Now for the next part we ask the user to shift back and forth from one computer to the other every few seconds. While they are doing this, the users are asked to make note of any difference in user-friendliness between the two computers. After the trials are conducted, the users sum up their computer user-friendliness feedback. After careful statistical analysis the results are: There is no significant difference in user-friendliness between the two computers. Hooray for the scientific method!
The two computers are then given to somebody to use as he pleases over the next couple of weeks. He scratches his head as he quickly realizes that one of the machines is more user-friendly than the other. What’s going on here? Well, first off everybody knows the way this test was conducted is silly. How are you supposed to notice subtle differences when you’re jumping from one machine to the other every few seconds? I should clarify that statement: Everybody outside of the audio industry realizes that this test is silly. However, in the audio industry it is considered the most somber science to conduct a double-blind (ABX) test that flips back and forth between two units under test every few seconds.
Physicist Richard Feynman had a term for this, he called it “Cargo Cult Science“. It is the sort of science you do when you appear to go though all the right motions, but are missing the big picture. You are doing everything you are “supposed to”, but you’re not getting useful results. For example, I read that Swedish Radio conducted a “double-blind, triple-stimulus, hidden-reference” test over two years with 60 experts to test the transparency of low bit-rate audio codecs. The result? No statistically significant difference. However, another listener was able to quickly identify a 1.5 kHz tone in the processed sample under normal listening conditions (i.e. not double-blind).
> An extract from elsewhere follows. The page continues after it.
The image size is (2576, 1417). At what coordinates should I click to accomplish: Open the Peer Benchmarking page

What can be done to remedy this situation? Standard audio ABX tests are of little value except for detecting gross differences. Conversely, going by “whatever sounds the best” is too much like reading tea leaves. As I’ve mentioned in a previous post, you really need to be able to live with a piece of audio equipment for a while to detect subtle differences, but that sort of test is very difficult to control. Ah, control…that makes me think of a control group. What if there is a way to conduct these long term listening trials while maintaining a control group that is given a “placebo”? Follow me for a moment and I’ll show how this might work.
The latest, whiz-bang, perfect-sound-forever amplifier is finally out! The objective measurements are phenomenal and the designer is a Ph.D. who works on quantum chaos in his spare time. The previous generation of this amplifier is very, very good, but this new one makes it seem like something an orangutan designed, the marketing department claims. Demo samples are distributed, and true to the manufacturer’s word, the new amplifier is so good that every single person loves it and they all burn their old amplifiers so as not to be tempted to ever again listen to something so vile.
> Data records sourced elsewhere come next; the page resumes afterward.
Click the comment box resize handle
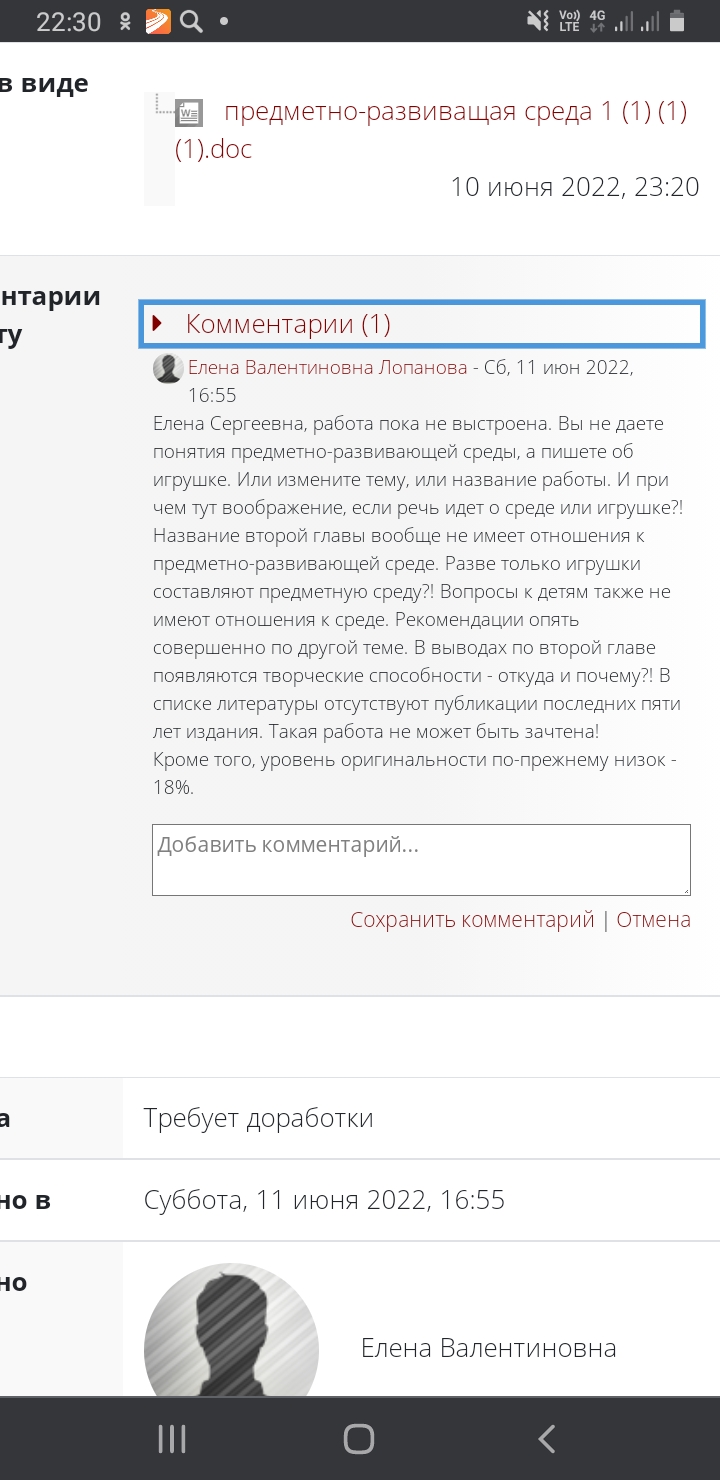 684,888
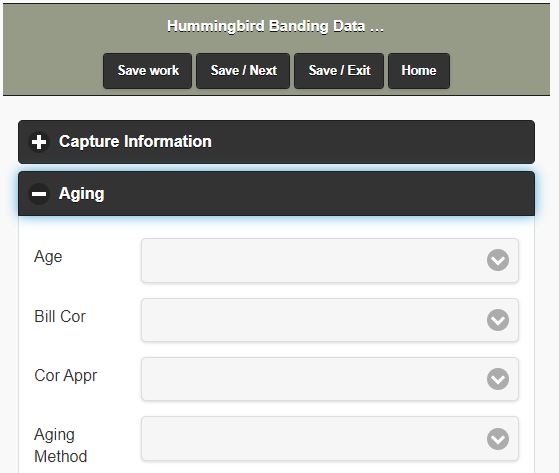Click the Cor Appr chevron icon

[498, 379]
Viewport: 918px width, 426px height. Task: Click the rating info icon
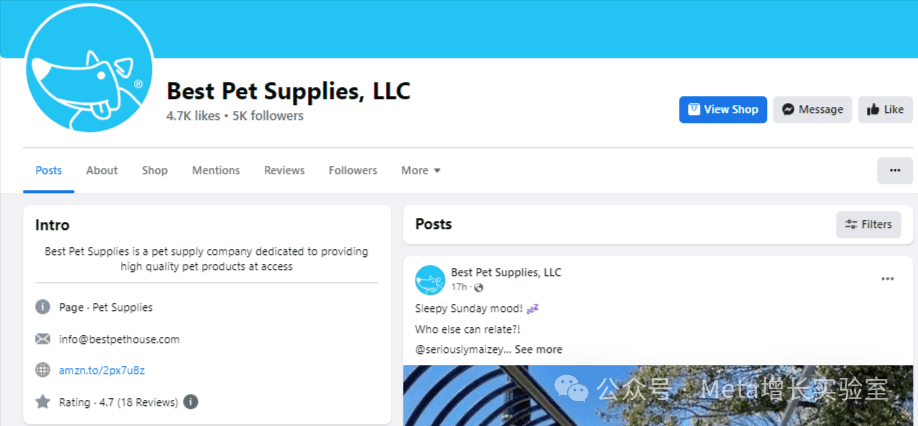(x=190, y=402)
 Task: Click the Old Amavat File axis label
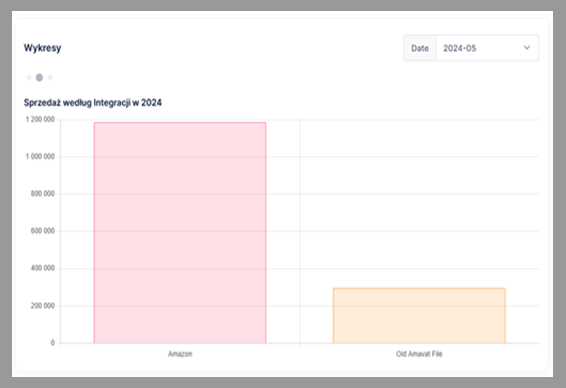click(x=419, y=354)
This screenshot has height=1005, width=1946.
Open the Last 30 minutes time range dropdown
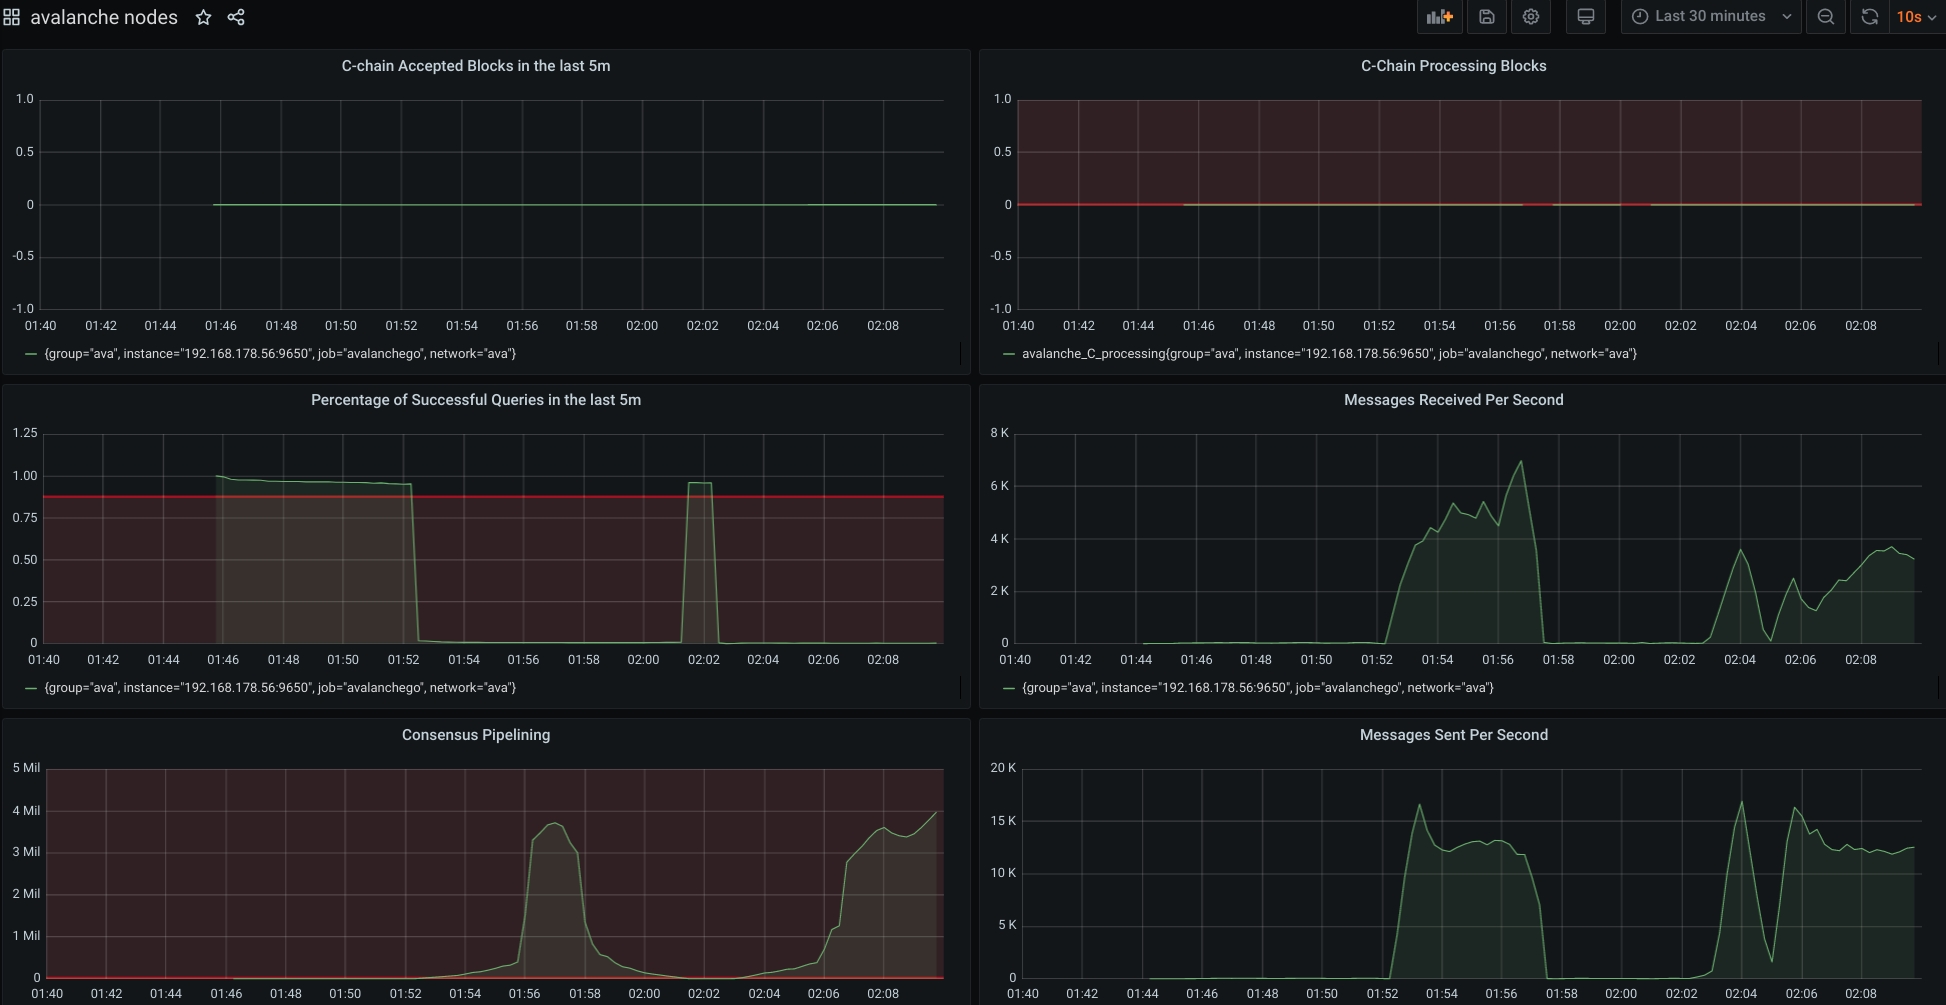[1712, 16]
That’s the typical scenario (well, sort-of), but what if instead the manufacturer of the new amplifier did the following: Twenty demo amplifiers are sent to reviewers and early adopters, all eager to hear and comment on the new sound. They are allowed to spend several weeks with the new amplifiers, enough to detect very subtle differences, and then they are asked their opinion relative to competitor’s amplifiers and even to the manufacturer’s previous generation amplifier. Good so far, but now for the coup de grace: 50% of the demo amplifiers were in fact the previous generation amplifier inside of the new chassis! That’s right folks, half of you are part of the control group and have been administered the placebo.
How many manufacturers of audiophile equipment are willing to do this? Can you imagine the change in tone of audio reviews if this practice became common? If an amplifier manufacturer spends time, spends money, and adds complexity in order to create a next generation amplifier, then shouldn’t it be able to pass this test? If improvements in THD+N, or any other objective test you can think of, do not pass this long-term double-blind AB test with placebo, then how can you justify manufacturing it and selling it to your customers?
I’m an engineer, so of course I love the technical challenge of optimizing a given parameter as much as any other engineer. However, an important difference between research and product development is that in product development any change you make should result in a measurable improvement for the customer (cost, reliability, usability, sound quality, etc.). Unfortunately, it seems like the only people benefiting from efforts to improve THD+N are those in the marketing department. The research simply isn’t there to support the practice.
Earl Geddes sums it up very nicely with the following quote from his Dagogo interview:
“My position is that if some manufacturer claims an improvement in some sonic property, subtle or not, then it is their obligation to measure this (even if they have to figure out how to do that) and show in a statistically significant way that it makes an audible difference.”